S&P Global Market Intelligence said Wednesday that its index of services activity registered 47.3 in July, up slightly from the earlier released ‘flash’ estimate of 47.0, but down from 52.7 in June.

This is the fourth straight decline in the seasonally adjusted index which had seen steep expansions earlier in the year.

“US economic conditions worsened markedly in July, with business activity falling across both the manufacturing and service sectors. Excluding pandemic lockdown months, the overall fall in output was the largest recorded since the global financial crisis and signals a strong likelihood that the economy will contract for a third consecutive quarter,” said S&P economist Chris Williamson.
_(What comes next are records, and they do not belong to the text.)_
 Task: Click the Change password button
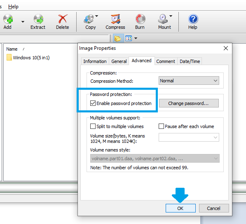click(x=189, y=103)
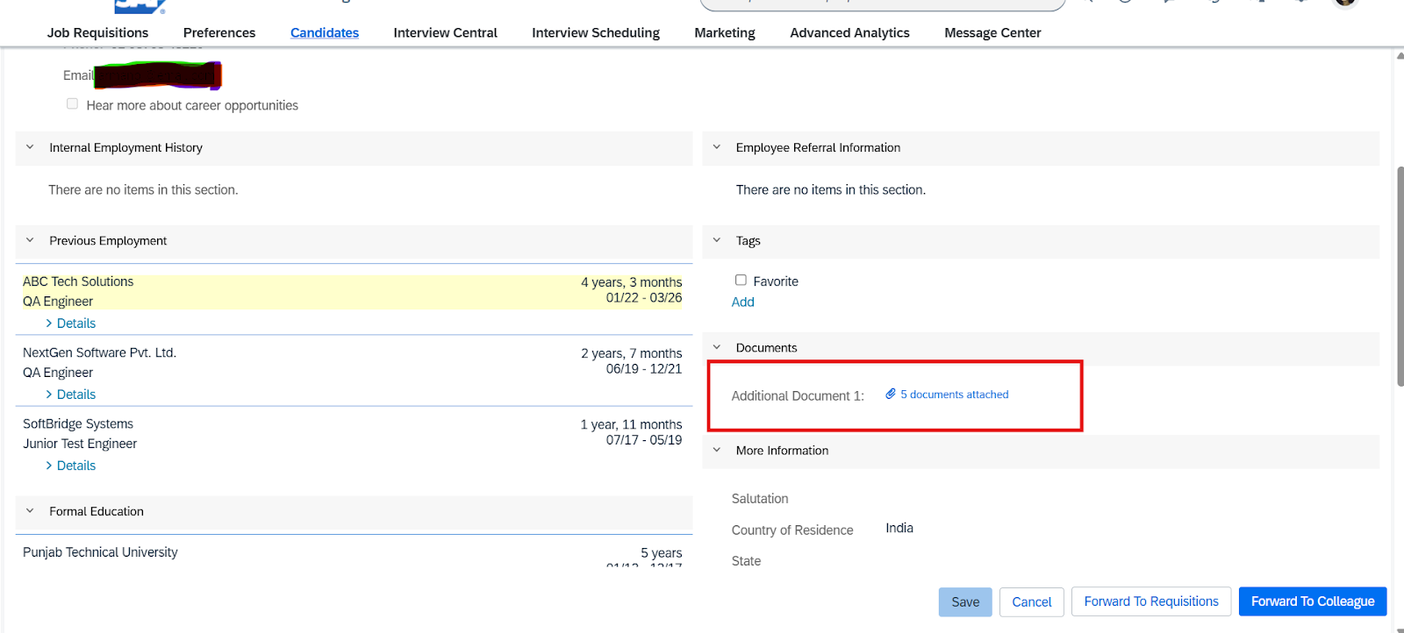The image size is (1404, 633).
Task: Collapse the Internal Employment History section
Action: point(30,147)

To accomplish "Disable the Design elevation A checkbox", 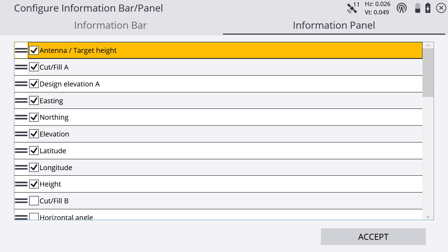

Companies that reported reduced output linked it to relatively subdued demand, worsening financial conditions, and higher prices.

New orders rebounded, rising as the third quarter kicked off after a marginal decline in June. S&P Global reported that the growth in new business was attributed to the acquisition of new customers.  Some businesses, however, continued to emphasize customer hesitancy amid falling purchasing power.

Domestic demand was behind the rise in new orders. Orders for export fell for the second month, an indication of weakness in the economies of our trading partners and the strength of the U.S. dollar, which makes U.S. services more expensive. Foreign tourists are reportedly spending far less than typical when they visit the U.S.

“Tightening financial conditions mean the financial services sector is leading the downturn, with a further steep rise in interest rates from the FOMC since the survey data were collected likely to intensify the downturn. Higher interest rates, alongside the ongoing surge in inflation, have meanwhile spilled over to the consumer sector, meaning the surge in household spending on goods and activities such as travel, tourism, hospitality and recreation seen in the spring has now moved into reverse as household spending is diverted to essentials,” Williamson said.

Inflationary pressures remain high by historical standards but are easing from recent highs. none the less, the rate of inflation was quicker than any seen before May 2021. Cost burdens for services business increased markedly but at the slowest pace since January.

Much of those costs are being passed on to customers, pushing up prices for U.S. services at a historically fast pace. “Mirroring the trend for input prices, however, the rate of selling price inflation eased to the slowest since March 2021,” the report noted.

“The flip side of deterioration in demand is a welcome alleviation of price pressures, which hint at a peaking of inflation,” Williamson said.

Services business continued to add workers in July but the pace of job creation was the slowest since January. Some businesses have begun not to fill vacancies left by workers who quit for other positions as a way of reducing headcount.

“Although employment continued to rise in July, the rate of job creation has also slowed sharply since the spring and looks set to weaken further in the coming months as firms cut operating capacity in line with weakening demand,” Williamson said.
Expectations regarding output in the year ahead weakened during July, with confidence falling to its lowest since September 2020. S&P said this decline was related to inflation and wider economic conditions dampened optimism.

A separate report from the Institute of Supply Management agreed that employment and orders rose in July. The ISM report, however, saw production unexpectedly rising. Supplier deliveries, the fourth component of its index, also rose. As a result, the ISM Purchasing Managers Index rose in July, suggesting that the services sector grew at the fastest pace in three months. Economists had expected the index to decline.